Exercise instructions: Would you output the whole of the data exactly?

(Collected data entries)

• • • • • • •

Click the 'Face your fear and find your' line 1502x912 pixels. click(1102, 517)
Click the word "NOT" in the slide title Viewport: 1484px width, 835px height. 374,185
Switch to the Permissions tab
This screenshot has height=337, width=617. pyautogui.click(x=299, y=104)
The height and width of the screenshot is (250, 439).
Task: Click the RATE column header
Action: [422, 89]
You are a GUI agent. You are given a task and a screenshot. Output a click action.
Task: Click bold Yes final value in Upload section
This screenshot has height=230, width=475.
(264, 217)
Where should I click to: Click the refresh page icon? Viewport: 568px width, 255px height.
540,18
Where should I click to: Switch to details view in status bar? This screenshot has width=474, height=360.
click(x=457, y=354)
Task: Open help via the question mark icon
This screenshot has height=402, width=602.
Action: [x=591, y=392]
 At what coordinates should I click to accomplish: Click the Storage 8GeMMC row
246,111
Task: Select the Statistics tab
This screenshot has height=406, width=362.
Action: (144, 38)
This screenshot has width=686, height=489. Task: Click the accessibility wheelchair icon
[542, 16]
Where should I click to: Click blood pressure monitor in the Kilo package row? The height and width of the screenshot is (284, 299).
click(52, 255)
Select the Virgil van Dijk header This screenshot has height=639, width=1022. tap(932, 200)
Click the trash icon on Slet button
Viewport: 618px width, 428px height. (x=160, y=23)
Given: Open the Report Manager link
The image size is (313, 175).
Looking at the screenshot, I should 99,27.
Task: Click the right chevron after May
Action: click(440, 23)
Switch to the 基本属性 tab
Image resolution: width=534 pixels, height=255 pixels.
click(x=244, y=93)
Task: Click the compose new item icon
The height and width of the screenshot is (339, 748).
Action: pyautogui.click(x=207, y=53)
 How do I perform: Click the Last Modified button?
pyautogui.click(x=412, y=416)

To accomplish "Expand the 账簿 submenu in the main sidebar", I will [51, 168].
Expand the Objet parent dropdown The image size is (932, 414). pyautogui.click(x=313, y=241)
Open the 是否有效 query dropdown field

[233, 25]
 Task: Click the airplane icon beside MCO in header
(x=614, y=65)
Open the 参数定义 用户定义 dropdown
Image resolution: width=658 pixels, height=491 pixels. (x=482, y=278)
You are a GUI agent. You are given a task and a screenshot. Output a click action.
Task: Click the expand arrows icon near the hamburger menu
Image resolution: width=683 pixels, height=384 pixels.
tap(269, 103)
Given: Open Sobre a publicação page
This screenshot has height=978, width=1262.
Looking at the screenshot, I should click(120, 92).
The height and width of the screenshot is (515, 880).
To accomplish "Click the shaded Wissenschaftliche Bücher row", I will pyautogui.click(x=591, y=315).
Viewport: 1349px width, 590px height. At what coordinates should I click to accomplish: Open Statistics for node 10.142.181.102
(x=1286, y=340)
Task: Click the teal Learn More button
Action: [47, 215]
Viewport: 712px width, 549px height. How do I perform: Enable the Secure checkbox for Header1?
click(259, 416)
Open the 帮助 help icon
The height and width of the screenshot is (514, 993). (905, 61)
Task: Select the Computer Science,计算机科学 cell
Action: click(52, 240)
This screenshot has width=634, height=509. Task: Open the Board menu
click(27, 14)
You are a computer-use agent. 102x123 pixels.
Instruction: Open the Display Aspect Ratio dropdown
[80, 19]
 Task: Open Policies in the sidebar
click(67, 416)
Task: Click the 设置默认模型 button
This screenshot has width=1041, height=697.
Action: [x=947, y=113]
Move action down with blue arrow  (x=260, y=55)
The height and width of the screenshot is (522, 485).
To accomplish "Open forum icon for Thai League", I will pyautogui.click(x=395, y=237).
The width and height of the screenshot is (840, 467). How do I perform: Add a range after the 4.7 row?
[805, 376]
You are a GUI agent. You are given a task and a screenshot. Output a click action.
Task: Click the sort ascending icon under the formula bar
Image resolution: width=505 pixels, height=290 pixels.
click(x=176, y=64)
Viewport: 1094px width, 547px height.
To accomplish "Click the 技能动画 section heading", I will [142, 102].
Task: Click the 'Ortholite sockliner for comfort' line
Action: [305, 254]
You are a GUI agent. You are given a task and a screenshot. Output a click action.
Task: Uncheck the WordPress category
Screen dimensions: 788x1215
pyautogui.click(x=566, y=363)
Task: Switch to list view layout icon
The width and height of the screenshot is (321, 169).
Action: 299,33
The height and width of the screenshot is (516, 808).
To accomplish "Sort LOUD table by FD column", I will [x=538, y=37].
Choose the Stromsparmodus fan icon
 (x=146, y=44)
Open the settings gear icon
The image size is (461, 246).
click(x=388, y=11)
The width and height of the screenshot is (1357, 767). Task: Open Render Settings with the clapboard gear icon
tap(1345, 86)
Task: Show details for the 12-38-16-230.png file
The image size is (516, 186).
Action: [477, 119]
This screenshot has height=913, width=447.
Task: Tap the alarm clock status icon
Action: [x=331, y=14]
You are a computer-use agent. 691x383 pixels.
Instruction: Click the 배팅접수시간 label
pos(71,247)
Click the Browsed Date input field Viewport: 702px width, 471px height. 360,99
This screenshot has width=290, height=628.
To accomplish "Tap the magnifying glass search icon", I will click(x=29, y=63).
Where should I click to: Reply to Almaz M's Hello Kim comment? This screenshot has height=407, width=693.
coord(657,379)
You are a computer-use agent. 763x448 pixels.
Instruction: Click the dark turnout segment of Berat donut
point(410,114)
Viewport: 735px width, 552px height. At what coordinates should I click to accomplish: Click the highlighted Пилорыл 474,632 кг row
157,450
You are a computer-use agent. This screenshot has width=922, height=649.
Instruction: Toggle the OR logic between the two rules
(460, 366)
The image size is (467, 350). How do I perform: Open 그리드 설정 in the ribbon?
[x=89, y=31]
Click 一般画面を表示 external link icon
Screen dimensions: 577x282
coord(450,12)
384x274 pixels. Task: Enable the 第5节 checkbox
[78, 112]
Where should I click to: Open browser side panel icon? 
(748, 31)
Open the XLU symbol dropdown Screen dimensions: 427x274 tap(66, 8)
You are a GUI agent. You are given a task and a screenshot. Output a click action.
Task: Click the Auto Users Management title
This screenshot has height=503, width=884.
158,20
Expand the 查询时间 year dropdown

• • • • • • •

Exercise output:
Click the 'Face your fear and find your' line 1502x912 pixels. click(1102, 517)
Click the word "NOT" in the slide title Viewport: 1484px width, 835px height. 374,185
Switch to the Permissions tab
This screenshot has height=337, width=617. pyautogui.click(x=299, y=104)
The height and width of the screenshot is (250, 439).
Task: Click the RATE column header
Action: [422, 89]
You are a GUI agent. You are given a task and a screenshot. Output a click action.
Task: Click bold Yes final value in Upload section
This screenshot has height=230, width=475.
(264, 217)
Where should I click to: Click the refresh page icon? Viewport: 568px width, 255px height.
540,18
Where should I click to: Switch to details view in status bar? This screenshot has width=474, height=360.
click(x=457, y=354)
Task: Open help via the question mark icon
This screenshot has height=402, width=602.
Action: [x=591, y=392]
 At what coordinates should I click to accomplish: Click the Storage 8GeMMC row
246,111
Task: Select the Statistics tab
This screenshot has height=406, width=362.
Action: (144, 38)
This screenshot has width=686, height=489. Task: Click the accessibility wheelchair icon
[542, 16]
Where should I click to: Click blood pressure monitor in the Kilo package row? The height and width of the screenshot is (284, 299).
click(52, 255)
Select the Virgil van Dijk header This screenshot has height=639, width=1022. tap(932, 200)
Click the trash icon on Slet button
Viewport: 618px width, 428px height. (x=160, y=23)
Given: Open the Report Manager link
The image size is (313, 175).
Looking at the screenshot, I should 99,27.
Task: Click the right chevron after May
Action: click(440, 23)
Switch to the 基本属性 tab
Image resolution: width=534 pixels, height=255 pixels.
click(x=244, y=93)
Task: Click the compose new item icon
The height and width of the screenshot is (339, 748).
Action: pyautogui.click(x=207, y=53)
 How do I perform: Click the Last Modified button?
pyautogui.click(x=412, y=416)

To accomplish "Expand the 账簿 submenu in the main sidebar", I will [51, 168].
Expand the Objet parent dropdown The image size is (932, 414). pyautogui.click(x=313, y=241)
Open the 是否有效 query dropdown field

[233, 25]
 Task: Click the airplane icon beside MCO in header
(x=614, y=65)
Open the 参数定义 用户定义 dropdown
Image resolution: width=658 pixels, height=491 pixels. (x=482, y=278)
You are a GUI agent. You are given a task and a screenshot. Output a click action.
Task: Click the expand arrows icon near the hamburger menu
Image resolution: width=683 pixels, height=384 pixels.
tap(269, 103)
Given: Open Sobre a publicação page
This screenshot has height=978, width=1262.
Looking at the screenshot, I should click(120, 92).
The height and width of the screenshot is (515, 880).
To accomplish "Click the shaded Wissenschaftliche Bücher row", I will pyautogui.click(x=591, y=315).
Viewport: 1349px width, 590px height. At what coordinates should I click to accomplish: Open Statistics for node 10.142.181.102
(x=1286, y=340)
Task: Click the teal Learn More button
Action: [47, 215]
Viewport: 712px width, 549px height. How do I perform: Enable the Secure checkbox for Header1?
click(259, 416)
Open the 帮助 help icon
The height and width of the screenshot is (514, 993). (905, 61)
Task: Select the Computer Science,计算机科学 cell
Action: click(52, 240)
This screenshot has width=634, height=509. Task: Open the Board menu
click(27, 14)
You are a computer-use agent. 102x123 pixels.
Instruction: Open the Display Aspect Ratio dropdown
[80, 19]
 Task: Open Policies in the sidebar
click(67, 416)
Task: Click the 设置默认模型 button
This screenshot has width=1041, height=697.
Action: [x=947, y=113]
Move action down with blue arrow  (x=260, y=55)
The height and width of the screenshot is (522, 485).
To accomplish "Open forum icon for Thai League", I will pyautogui.click(x=395, y=237).
The width and height of the screenshot is (840, 467). How do I perform: Add a range after the 4.7 row?
[805, 376]
You are a GUI agent. You are given a task and a screenshot. Output a click action.
Task: Click the sort ascending icon under the formula bar
Image resolution: width=505 pixels, height=290 pixels.
click(x=176, y=64)
Viewport: 1094px width, 547px height.
To accomplish "Click the 技能动画 section heading", I will [142, 102].
Task: Click the 'Ortholite sockliner for comfort' line
Action: [305, 254]
You are a GUI agent. You are given a task and a screenshot. Output a click action.
Task: Uncheck the WordPress category
Screen dimensions: 788x1215
pyautogui.click(x=566, y=363)
Task: Switch to list view layout icon
The width and height of the screenshot is (321, 169).
Action: 299,33
The height and width of the screenshot is (516, 808).
To accomplish "Sort LOUD table by FD column", I will [x=538, y=37].
Choose the Stromsparmodus fan icon
 (x=146, y=44)
Open the settings gear icon
The image size is (461, 246).
click(x=388, y=11)
The width and height of the screenshot is (1357, 767). Task: Open Render Settings with the clapboard gear icon
tap(1345, 86)
Task: Show details for the 12-38-16-230.png file
The image size is (516, 186).
Action: [477, 119]
This screenshot has height=913, width=447.
Task: Tap the alarm clock status icon
Action: [x=331, y=14]
You are a computer-use agent. 691x383 pixels.
Instruction: Click the 배팅접수시간 label
pos(71,247)
Click the Browsed Date input field Viewport: 702px width, 471px height. 360,99
This screenshot has width=290, height=628.
To accomplish "Tap the magnifying glass search icon", I will click(x=29, y=63).
Where should I click to: Reply to Almaz M's Hello Kim comment? This screenshot has height=407, width=693.
coord(657,379)
You are a computer-use agent. 763x448 pixels.
Instruction: Click the dark turnout segment of Berat donut
point(410,114)
Viewport: 735px width, 552px height. At what coordinates should I click to accomplish: Click the highlighted Пилорыл 474,632 кг row
157,450
You are a computer-use agent. This screenshot has width=922, height=649.
Instruction: Toggle the OR logic between the two rules
(460, 366)
The image size is (467, 350). How do I perform: Open 그리드 설정 in the ribbon?
[x=89, y=31]
Click 一般画面を表示 external link icon
Screen dimensions: 577x282
coord(450,12)
384x274 pixels. Task: Enable the 第5节 checkbox
[78, 112]
Where should I click to: Open browser side panel icon? 
(748, 31)
Open the XLU symbol dropdown Screen dimensions: 427x274 tap(66, 8)
You are a GUI agent. You are given a task and a screenshot. Output a click action.
Task: Click the Auto Users Management title
This screenshot has height=503, width=884.
158,20
Expand the 查询时间 year dropdown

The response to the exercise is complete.